Problema curto 1:
De acordo com o texto sobre João Goulart, em que data ele morreu?
Problema curto 2:
Filtre os registros e copie cada linha que contenha a palavra "Open".

Texto de leitura:
■ ■ ■
Foi recebido não como presidente deposto, mas como um homem inquieto, preocupado com o destino de um país que lhe virara as costas. No exílio, primeiro em Montevidéu e depois na pequena Mercedes, na Argentina, Jango viveu cercado de vigilância, espionagem e suspeitas – mas também de melancolia, saudade e uma sensação que jamais o abandonou: a de que sua queda abriu feridas profundas na democracia brasileira.
A casa simples de Mercedes, onde morreu em 6 de dezembro de 1976, tornou-se símbolo dessa travessia. Ali, distante das multidões que o aclamaram no comício da Central do Brasil e dos palácios que um dia habitou, Jango enfrentou o vazio político e humano do exílio. Morreu longe da pátria que tentou reformar, cercado de dúvidas que atravessaram décadas – e cuja sombra ainda paira sobre a memória nacional.
É impossível compreender o Brasil sem compreender Jango. É impossível compreender Jango sem enfrentar os mitos que distorcem sua história.
A seguir, os 10 mitos que ainda moldam – e desfiguram – a trajetória de João Goulart. E a verdade histórica sobre cada um deles.
1. “Jango era comunista” – mito que confunde reforma com revolução
Relatórios da CIA e de setores das Forças Armadas classificaram Jango como “simpatizante do comunismo”. Mas esse rótulo refletia a lente deformada da Guerra Fria, que via conspiração em qualquer avanço social.
Jango era um reformista democrático. Acreditava que o capitalismo brasileiro só se tornaria forte se mais brasileiros participassem dele.
Ao contrário da propaganda da época, as Reformas de Base tinham como objetivo **fortalecer o capitalismo brasileiro**, não substituí-lo.
A lógica das reformas era profundamente capitalista:
• Reforma agrária → ampliar produtividade e criar milhões de novos consumidores.
• Reforma bancária → reduzir juros, democratizar crédito e modernizar investimentos.
• Reforma urbana → organizar expansão de cidades e criar segurança jurídica para o mercado imobiliário.
• Reforma fiscal → tornar o Estado mais eficiente e reduzir desigualdades extremas que travavam o consumo interno.
• Reforma educacional → criar mão de obra moderna para uma economia industrial competitiva.
■ ■ ■
Registros de dados:
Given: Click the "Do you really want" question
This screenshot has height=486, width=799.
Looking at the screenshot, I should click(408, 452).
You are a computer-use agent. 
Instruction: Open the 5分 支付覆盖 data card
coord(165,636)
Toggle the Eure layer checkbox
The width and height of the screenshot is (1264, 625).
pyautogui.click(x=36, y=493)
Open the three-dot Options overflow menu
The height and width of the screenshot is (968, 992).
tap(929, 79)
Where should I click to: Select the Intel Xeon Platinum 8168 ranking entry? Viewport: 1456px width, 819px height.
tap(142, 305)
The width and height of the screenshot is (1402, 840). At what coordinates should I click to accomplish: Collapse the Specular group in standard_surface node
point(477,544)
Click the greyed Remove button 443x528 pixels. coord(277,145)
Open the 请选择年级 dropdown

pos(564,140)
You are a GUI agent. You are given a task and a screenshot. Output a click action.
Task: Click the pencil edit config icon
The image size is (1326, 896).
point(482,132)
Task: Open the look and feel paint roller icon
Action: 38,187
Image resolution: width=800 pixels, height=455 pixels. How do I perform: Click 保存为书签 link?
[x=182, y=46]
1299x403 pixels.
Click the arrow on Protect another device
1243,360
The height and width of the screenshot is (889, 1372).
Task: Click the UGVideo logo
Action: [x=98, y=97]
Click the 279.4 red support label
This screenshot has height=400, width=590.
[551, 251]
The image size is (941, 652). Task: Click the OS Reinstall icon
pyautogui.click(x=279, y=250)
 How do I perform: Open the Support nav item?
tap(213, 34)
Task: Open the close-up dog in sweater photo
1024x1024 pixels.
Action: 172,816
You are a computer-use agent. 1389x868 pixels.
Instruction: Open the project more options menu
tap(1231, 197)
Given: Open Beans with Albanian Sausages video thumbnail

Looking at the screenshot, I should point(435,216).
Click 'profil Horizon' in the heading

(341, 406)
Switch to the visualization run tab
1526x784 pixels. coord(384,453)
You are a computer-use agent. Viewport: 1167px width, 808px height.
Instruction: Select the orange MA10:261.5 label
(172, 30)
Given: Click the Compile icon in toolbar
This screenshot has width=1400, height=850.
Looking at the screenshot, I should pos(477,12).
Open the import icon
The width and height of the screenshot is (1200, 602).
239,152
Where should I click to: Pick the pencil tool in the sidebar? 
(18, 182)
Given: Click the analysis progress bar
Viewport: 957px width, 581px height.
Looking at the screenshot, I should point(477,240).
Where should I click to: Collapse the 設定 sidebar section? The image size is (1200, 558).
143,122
■ ■ ■
Resposta escrita 1:
Em 6 de dezembro de 1976.

Resposta escrita 2:
Instruction: Open the 5分 支付覆盖 data card
Open the three-dot Options overflow menu
Open the 请选择年级 dropdown
Task: Open the look and feel paint roller icon
 How do I perform: Open the Support nav item?
Task: Open the close-up dog in sweater photo
Instruction: Open the project more options menu
Given: Open Beans with Albanian Sausages video thumbnail
Open the import icon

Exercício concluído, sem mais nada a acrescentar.